I think I've been cast as Lemuel Gulliver in the adaptation of a Jonathan Swift novel. Last week I was a giant testing the tiny Alfa Romeo 4C Spider in Lilliput. This week I've been driving around in a Brobdingnagian Ram 1500 diesel.
This thing is huge. I may be 6-foot-5-inches but, when I climb into the driver's seat, I look like a six-year-old scrambling onto a bunk bed. Meanwhile, my 5-foot-5-inch wife is looking in the passenger-side door for a step ladder. Which is about the only option the luxurious, $52,620 Laramie model doesn't come equipped with.
For an auto racer like me, the jump from Lilliput to Brobdingnag is actually not as disorienting as it was for Lemuel. It's a normal occurrence on weekends where 8,000-pound, diesel-powered, heavy-duties tow 1,500-pound race machines to the track.
So what better way to test the Ram than to drive it to Indianapolis Motor Speedway?
For years my team has towed my pint-sized, 1966 Porsche 906 to the races with a 2003 Ram 3500 Heavy Duty.
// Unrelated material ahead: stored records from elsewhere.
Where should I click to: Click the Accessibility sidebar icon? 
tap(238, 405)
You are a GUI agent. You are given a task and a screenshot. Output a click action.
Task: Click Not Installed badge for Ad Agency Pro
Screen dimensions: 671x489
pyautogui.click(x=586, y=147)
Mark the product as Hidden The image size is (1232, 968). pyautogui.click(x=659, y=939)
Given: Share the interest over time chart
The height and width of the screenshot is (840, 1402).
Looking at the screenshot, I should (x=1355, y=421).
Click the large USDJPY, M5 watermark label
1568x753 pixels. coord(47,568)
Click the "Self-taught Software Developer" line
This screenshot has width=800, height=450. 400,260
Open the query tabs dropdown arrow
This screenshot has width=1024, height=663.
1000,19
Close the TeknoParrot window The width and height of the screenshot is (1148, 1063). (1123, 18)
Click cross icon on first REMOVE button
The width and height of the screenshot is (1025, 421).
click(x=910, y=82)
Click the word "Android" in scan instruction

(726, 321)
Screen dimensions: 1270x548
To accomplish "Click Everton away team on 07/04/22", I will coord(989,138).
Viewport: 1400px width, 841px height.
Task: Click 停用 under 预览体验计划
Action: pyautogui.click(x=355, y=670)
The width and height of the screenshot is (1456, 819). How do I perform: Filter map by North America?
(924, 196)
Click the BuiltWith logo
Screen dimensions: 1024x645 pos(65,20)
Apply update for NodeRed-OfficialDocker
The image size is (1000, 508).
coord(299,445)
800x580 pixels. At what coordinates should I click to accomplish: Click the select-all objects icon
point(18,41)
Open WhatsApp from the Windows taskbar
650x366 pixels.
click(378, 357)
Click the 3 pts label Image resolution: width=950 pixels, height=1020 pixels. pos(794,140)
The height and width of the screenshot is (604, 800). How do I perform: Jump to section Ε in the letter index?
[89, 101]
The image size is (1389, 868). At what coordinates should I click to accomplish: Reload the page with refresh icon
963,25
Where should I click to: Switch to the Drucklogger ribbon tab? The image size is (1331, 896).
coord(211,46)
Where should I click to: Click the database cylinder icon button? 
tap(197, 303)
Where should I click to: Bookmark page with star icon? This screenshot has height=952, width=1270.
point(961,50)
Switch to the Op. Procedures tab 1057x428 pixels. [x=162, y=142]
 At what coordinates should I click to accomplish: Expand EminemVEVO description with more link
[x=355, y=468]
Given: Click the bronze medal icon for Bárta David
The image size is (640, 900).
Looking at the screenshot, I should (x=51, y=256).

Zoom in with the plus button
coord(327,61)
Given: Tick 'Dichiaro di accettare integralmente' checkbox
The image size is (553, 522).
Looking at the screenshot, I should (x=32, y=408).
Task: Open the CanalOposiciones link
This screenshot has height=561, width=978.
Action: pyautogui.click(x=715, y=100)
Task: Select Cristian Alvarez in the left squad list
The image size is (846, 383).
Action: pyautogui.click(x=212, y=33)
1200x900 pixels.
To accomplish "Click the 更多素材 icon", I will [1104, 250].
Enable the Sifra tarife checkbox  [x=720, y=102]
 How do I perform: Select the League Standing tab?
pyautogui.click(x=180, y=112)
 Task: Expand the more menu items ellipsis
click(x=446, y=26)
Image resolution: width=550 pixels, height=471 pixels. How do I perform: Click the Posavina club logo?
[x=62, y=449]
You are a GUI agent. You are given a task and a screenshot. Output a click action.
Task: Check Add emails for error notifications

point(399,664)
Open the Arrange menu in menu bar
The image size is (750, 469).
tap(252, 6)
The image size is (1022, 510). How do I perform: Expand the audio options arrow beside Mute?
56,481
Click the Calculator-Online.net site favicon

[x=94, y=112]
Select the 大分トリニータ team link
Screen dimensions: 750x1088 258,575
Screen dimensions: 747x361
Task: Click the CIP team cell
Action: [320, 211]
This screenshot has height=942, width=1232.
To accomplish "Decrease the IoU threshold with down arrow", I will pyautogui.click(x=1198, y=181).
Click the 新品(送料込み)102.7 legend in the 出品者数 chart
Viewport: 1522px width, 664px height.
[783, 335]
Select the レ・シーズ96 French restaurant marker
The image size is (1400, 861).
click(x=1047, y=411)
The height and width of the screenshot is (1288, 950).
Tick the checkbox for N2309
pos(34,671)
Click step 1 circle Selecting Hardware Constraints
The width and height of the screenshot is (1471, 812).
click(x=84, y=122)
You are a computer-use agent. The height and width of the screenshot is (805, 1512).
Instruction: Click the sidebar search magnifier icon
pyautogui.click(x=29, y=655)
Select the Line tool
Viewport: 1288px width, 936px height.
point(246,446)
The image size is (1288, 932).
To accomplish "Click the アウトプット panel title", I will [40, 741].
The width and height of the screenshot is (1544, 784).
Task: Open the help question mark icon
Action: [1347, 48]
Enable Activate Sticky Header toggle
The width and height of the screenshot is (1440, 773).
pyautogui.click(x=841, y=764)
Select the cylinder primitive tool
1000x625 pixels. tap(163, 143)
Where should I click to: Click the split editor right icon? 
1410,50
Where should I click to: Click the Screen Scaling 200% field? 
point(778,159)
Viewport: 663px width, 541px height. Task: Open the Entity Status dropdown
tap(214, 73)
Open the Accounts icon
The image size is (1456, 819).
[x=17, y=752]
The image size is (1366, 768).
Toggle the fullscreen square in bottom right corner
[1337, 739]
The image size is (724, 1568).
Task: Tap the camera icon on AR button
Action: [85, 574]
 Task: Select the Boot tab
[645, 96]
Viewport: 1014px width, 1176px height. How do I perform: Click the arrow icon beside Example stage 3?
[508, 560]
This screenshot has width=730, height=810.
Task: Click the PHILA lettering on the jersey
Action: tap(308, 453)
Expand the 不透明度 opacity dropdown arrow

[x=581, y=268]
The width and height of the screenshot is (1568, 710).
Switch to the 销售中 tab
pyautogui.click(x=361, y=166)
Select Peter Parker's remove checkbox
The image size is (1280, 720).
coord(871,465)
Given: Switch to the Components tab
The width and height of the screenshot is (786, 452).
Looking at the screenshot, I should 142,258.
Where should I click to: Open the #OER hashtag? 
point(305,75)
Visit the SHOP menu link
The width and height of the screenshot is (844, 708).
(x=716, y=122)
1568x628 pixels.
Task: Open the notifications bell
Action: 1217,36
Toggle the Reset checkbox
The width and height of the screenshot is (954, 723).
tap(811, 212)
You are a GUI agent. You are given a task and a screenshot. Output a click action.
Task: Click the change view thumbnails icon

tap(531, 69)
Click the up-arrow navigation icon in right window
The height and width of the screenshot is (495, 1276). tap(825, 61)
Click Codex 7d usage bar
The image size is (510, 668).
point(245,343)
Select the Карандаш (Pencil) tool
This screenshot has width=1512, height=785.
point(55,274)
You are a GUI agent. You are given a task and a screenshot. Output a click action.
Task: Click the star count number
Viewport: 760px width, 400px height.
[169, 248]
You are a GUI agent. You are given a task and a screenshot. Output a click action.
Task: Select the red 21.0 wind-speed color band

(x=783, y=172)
Talk about huge. Our 3500's 5.9-liter, Cummins diesel inline-6 puts out 305 horsepower and 555 pound-feet of torque (the '16 model ups the torque to a staggering 900 pound-feet) compared to the 1500's 240-horse, 420-pound feet, turbocharged, 3.0-liter "ecodiesel." Crank the ol' Cummins up and the ground shakes, trees topple, car alarms go off in three counties. This is a work truck, a purpose-built diesel meant for pulling stumps — and cars.
It's also a baseline for how refined modern turbo-diesels have become even as they deliver plenty of utility.